Умирал Николай Робертович мучительно. Отец, навещавший его в больнице, возвращаясь, плакал.
В августе 1970-го Эрдман скончался.
Через полгода после его смерти умерла теща. Инна на глазах всего поселка спивалась. Этот ее возлюбленный, Аркадий, ее спаивал и обирал.
Как-то, холодным осенним днем, я увидела ее бредущей по аллее, исхудавшую, в летнем коротком, измазанном в глине платье. Я поздоровалась. «Кто это? – спросила она. – Я не вижу ничего (хотя было светло). Слушайте, возьмите меня за руку, отведите куда-нибудь, дайте мне поесть, я страшно голодная!»
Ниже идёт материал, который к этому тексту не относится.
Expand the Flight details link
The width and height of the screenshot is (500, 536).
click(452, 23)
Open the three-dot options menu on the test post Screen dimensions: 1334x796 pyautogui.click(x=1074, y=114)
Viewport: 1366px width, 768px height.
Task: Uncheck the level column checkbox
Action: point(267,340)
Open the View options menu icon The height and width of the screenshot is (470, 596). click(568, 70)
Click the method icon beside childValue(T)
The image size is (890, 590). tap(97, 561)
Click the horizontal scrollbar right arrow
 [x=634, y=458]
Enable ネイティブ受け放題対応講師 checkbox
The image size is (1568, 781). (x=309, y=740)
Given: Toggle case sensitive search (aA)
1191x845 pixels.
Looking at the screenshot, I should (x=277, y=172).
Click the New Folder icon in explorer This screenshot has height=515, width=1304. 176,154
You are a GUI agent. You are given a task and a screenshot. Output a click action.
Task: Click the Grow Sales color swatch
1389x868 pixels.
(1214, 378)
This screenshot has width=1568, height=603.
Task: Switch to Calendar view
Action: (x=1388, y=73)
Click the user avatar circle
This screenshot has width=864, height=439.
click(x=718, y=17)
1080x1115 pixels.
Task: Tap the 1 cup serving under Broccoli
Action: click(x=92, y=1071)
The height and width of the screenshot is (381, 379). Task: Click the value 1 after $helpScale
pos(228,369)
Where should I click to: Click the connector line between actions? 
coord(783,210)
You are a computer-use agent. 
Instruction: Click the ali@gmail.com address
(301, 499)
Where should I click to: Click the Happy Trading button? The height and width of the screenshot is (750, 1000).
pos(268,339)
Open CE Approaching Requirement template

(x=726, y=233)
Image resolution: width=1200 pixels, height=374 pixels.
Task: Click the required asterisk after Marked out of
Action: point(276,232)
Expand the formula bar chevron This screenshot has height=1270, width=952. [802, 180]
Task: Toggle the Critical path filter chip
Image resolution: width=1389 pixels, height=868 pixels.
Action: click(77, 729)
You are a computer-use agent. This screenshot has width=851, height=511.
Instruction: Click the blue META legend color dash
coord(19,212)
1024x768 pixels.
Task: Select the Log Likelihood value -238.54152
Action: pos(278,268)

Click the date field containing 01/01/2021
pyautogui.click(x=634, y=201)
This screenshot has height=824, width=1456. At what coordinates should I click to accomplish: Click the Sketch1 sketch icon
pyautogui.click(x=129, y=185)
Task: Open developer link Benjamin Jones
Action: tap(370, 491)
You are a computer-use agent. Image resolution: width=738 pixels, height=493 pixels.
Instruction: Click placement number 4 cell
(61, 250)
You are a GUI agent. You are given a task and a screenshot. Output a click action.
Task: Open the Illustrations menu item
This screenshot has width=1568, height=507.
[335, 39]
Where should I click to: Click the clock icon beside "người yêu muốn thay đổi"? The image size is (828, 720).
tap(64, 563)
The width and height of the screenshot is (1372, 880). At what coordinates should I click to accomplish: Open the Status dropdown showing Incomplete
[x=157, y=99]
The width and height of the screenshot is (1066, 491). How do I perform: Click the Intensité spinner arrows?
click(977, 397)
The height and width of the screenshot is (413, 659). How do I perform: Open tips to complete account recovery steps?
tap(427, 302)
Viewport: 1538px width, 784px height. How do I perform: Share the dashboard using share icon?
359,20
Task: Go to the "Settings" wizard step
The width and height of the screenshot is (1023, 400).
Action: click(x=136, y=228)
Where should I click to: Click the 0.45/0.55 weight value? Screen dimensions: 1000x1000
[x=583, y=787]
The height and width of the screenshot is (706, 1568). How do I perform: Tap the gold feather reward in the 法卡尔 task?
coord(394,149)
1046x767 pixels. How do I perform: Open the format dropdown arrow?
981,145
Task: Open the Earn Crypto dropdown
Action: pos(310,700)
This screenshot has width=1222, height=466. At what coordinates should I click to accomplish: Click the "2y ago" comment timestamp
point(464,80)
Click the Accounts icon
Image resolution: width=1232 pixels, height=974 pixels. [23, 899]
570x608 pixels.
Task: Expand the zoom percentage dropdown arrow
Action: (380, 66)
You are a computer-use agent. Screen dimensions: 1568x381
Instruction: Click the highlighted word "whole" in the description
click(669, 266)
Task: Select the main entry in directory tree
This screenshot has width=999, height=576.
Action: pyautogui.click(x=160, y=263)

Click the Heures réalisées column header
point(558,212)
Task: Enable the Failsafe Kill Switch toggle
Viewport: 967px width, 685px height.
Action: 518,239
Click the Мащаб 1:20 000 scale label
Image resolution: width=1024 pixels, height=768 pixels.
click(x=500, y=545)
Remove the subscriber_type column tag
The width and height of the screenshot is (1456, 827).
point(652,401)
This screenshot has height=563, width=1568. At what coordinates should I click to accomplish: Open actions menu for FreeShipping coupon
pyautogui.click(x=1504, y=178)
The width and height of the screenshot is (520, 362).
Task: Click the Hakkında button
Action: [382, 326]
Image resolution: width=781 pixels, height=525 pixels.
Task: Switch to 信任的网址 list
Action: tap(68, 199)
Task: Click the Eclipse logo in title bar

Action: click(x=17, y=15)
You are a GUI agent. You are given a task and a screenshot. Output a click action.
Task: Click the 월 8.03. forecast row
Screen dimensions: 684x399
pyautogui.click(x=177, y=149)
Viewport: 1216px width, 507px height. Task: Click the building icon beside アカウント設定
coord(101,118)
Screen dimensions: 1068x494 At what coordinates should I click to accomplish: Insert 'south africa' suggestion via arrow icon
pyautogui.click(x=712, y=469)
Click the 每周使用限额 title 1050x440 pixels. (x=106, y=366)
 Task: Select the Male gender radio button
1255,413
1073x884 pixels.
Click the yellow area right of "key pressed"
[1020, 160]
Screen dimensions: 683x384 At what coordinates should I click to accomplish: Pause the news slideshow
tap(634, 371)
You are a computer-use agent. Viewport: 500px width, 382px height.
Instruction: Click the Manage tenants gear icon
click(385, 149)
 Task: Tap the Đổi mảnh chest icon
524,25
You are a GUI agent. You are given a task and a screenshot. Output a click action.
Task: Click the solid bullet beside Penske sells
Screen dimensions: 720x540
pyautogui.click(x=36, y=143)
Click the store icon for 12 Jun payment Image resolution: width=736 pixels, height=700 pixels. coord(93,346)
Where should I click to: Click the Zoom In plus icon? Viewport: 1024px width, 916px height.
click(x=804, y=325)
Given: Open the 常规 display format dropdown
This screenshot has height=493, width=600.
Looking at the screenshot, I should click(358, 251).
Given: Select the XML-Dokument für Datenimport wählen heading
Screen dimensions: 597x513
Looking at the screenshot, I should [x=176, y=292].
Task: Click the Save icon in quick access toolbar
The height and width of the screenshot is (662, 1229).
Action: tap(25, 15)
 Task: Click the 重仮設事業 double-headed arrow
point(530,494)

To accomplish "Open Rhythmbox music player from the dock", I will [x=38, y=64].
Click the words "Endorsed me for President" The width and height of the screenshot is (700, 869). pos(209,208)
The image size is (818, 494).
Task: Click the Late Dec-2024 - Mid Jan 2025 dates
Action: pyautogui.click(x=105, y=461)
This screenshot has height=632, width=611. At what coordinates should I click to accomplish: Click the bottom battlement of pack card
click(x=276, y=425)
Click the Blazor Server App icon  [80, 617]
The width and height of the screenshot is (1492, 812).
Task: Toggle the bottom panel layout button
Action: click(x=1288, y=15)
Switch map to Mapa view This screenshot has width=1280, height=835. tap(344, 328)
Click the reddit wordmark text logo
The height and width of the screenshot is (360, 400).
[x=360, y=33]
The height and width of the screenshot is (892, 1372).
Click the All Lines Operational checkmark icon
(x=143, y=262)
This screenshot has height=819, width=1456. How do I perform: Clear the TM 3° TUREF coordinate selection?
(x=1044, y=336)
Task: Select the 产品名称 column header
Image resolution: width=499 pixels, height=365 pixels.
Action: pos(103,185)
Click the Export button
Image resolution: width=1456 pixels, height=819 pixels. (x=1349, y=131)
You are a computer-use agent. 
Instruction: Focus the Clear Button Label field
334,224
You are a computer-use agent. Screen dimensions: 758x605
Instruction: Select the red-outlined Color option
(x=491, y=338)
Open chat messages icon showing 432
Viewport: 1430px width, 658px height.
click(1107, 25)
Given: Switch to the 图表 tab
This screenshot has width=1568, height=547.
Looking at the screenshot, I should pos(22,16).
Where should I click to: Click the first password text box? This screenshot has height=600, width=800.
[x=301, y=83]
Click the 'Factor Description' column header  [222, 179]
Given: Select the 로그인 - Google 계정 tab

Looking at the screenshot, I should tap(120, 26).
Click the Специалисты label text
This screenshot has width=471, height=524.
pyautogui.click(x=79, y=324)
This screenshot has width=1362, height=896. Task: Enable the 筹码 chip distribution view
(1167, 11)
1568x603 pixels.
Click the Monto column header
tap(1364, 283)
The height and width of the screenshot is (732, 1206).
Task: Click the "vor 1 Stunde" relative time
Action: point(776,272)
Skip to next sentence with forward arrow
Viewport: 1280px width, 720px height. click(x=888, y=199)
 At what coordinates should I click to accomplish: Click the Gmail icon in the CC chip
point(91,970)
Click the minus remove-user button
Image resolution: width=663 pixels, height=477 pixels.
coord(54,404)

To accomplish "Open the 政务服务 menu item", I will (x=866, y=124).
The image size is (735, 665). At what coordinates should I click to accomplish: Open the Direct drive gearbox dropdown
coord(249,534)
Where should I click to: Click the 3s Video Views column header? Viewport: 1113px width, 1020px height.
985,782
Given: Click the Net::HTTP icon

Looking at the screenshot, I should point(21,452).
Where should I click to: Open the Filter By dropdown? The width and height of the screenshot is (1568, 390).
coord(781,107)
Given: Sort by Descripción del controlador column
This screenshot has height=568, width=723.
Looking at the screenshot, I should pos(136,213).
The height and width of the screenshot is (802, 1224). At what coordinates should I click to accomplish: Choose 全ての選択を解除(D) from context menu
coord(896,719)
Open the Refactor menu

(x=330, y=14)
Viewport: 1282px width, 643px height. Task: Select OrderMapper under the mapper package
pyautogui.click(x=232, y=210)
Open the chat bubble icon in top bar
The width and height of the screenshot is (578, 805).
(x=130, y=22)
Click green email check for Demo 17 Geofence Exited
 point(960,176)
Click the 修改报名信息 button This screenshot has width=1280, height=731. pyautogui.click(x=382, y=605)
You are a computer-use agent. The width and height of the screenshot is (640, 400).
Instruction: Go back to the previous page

Я привела ее к нам, мы ее накормили. Она жадно ела, и у нее дрожали руки.
Через месяц она умерла в больнице.
Дача осталась бесхозной. Ее опечатали.
Вскоре отцу позвонила женщина, назвалась племянницей Эрдмана, его единственной родственницей, сказала, что ни на что из имущества дяди не претендует, только хочет взять бумаги и два кресла, которые Николай Робертович обещал подарить Юрию Любимову для его кабинета в театре на Таганке. Отец обратился в правление кооператива, и племяннице разрешили забрать то, что она просила.
Племянница приехала на машине. За ней следовал мебельный фургон. В сопровождении коменданта поселка, слесаря и понятого (понятой взяли меня) пришли на участок. Было начало декабря, мела метель. Пломба оказалась сорвана, дом заперт изнутри. Племянница решительным ударом локтя высадила стекло веранды, всунула руку, отодвинула задвижку… Мимо нас с воем пронеслась собака, запертая в доме. Мы вошли. Внутри было удивительно красиво! Высокий – до крыши – холл-гостиная с камином, с громадным овальным столом, над которым низко висела люстра, вся из разноцветных подвесок. Вверх вела узкая ажурная лестница, вся оплетенная декоративной зеленью. На стенах – старинные бронзовые бра, картины. Наверху – балюстрада и жилые комнаты, обставленные легкой изящной мебелью.
Племянница обомлела. Но лишь на секунду.
– Это что же? – сказала она. – Всё – этому гаду Аркашке? Ну, уж нет!
И начался самозабвенный грабеж. Мебель, лампы, картины грузились в фургон, бронзовые бра племянница вырубила топориком вместе с кусками штукатурки. Где-то в набиваемом фургоне среди мебели затерялись и те два несчастных кресла, что были завещаны Любимовскому кабинету. «А вы что ж не берете?! – кричала в экстазе племянница. – Берите! Всё берите!»
Комендантша забрала посуду и комод вместе с постельным бельем. Что-то досталось слесарю. Признаюсь, и мною овладела жажда наживы, и я с помощью грузчиков приволокла на свою дачу двуспальную тахту, которая и по сей день у нас стоит.
Оставили только люстру с разноцветными подвесками, потому что устали и лень было ее откручивать, да и класть уже некуда. А бумаг никаких не оказалось, потому что архив Эрдмана хранился у моего отца в московском кабинете. В 1996 году я передала его в ЦГАЛИ.
Племянница в сопровождении фургона уехала, а на следующий день приехал на своей машине «гад Аркашка», увидел разбитое стекло веранды, произнес: «Эх, черт, не успел!» Погрузил в машину люстру и исчез навсегда.
Беспризорная собака несколько дней бегала по поселку, питаясь подачками, пока ее насмерть не сбила машина. Шофер клялся, что собака сама бросилась под колеса.
Дача два года пустовала. О ней ходили дурные толки. Но, в конце концов, ее купил писатель Холендро, поселился с семьей, и вроде ничего.